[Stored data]
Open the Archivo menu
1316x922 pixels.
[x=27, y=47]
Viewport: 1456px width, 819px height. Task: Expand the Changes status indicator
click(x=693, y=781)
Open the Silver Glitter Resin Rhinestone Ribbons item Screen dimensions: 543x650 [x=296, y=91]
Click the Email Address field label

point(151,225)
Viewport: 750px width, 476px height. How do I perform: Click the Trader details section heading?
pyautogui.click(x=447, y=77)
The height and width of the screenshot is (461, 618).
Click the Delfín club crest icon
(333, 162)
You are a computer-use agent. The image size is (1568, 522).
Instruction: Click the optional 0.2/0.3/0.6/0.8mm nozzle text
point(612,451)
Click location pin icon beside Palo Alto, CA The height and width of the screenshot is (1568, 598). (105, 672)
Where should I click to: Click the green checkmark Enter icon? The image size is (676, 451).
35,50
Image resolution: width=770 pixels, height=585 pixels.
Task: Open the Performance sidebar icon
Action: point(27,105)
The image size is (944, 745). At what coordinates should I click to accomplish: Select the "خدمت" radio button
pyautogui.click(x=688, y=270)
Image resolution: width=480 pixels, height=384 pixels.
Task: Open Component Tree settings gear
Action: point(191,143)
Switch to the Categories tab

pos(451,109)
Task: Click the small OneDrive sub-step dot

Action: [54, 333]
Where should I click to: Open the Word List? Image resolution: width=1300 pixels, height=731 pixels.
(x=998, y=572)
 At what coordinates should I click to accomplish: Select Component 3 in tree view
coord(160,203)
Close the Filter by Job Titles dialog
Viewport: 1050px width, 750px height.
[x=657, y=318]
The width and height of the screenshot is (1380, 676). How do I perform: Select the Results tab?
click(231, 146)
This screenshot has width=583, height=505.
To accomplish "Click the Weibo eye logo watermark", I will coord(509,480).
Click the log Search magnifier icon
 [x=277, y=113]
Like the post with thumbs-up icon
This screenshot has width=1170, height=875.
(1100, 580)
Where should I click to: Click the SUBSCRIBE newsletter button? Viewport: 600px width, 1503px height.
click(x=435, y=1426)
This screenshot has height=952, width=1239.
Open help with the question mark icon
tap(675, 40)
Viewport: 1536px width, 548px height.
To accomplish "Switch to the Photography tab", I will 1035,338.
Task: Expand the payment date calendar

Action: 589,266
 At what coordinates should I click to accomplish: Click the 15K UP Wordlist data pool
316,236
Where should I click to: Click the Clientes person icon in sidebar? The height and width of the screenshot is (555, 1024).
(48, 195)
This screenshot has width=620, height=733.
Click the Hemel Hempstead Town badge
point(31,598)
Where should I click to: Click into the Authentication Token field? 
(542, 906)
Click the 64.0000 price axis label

Exercise: Repeat each of the entries above precisely as given.

Exercise solution:
Open the Archivo menu
1316x922 pixels.
[x=27, y=47]
Viewport: 1456px width, 819px height. Task: Expand the Changes status indicator
click(x=693, y=781)
Open the Silver Glitter Resin Rhinestone Ribbons item Screen dimensions: 543x650 [x=296, y=91]
Click the Email Address field label

point(151,225)
Viewport: 750px width, 476px height. How do I perform: Click the Trader details section heading?
pyautogui.click(x=447, y=77)
The height and width of the screenshot is (461, 618).
Click the Delfín club crest icon
(333, 162)
You are a computer-use agent. The image size is (1568, 522).
Instruction: Click the optional 0.2/0.3/0.6/0.8mm nozzle text
point(612,451)
Click location pin icon beside Palo Alto, CA The height and width of the screenshot is (1568, 598). (105, 672)
Where should I click to: Click the green checkmark Enter icon? The image size is (676, 451).
35,50
Image resolution: width=770 pixels, height=585 pixels.
Task: Open the Performance sidebar icon
Action: point(27,105)
The image size is (944, 745). At what coordinates should I click to accomplish: Select the "خدمت" radio button
pyautogui.click(x=688, y=270)
Image resolution: width=480 pixels, height=384 pixels.
Task: Open Component Tree settings gear
Action: point(191,143)
Switch to the Categories tab

pos(451,109)
Task: Click the small OneDrive sub-step dot

Action: [54, 333]
Where should I click to: Open the Word List? Image resolution: width=1300 pixels, height=731 pixels.
(x=998, y=572)
 At what coordinates should I click to accomplish: Select Component 3 in tree view
coord(160,203)
Close the Filter by Job Titles dialog
Viewport: 1050px width, 750px height.
[x=657, y=318]
The width and height of the screenshot is (1380, 676). How do I perform: Select the Results tab?
click(231, 146)
This screenshot has width=583, height=505.
To accomplish "Click the Weibo eye logo watermark", I will coord(509,480).
Click the log Search magnifier icon
 [x=277, y=113]
Like the post with thumbs-up icon
This screenshot has width=1170, height=875.
(1100, 580)
Where should I click to: Click the SUBSCRIBE newsletter button? Viewport: 600px width, 1503px height.
click(x=435, y=1426)
This screenshot has height=952, width=1239.
Open help with the question mark icon
tap(675, 40)
Viewport: 1536px width, 548px height.
To accomplish "Switch to the Photography tab", I will 1035,338.
Task: Expand the payment date calendar

Action: 589,266
 At what coordinates should I click to accomplish: Click the 15K UP Wordlist data pool
316,236
Where should I click to: Click the Clientes person icon in sidebar? The height and width of the screenshot is (555, 1024).
(48, 195)
This screenshot has width=620, height=733.
Click the Hemel Hempstead Town badge
point(31,598)
Where should I click to: Click into the Authentication Token field? 
(542, 906)
Click the 64.0000 price axis label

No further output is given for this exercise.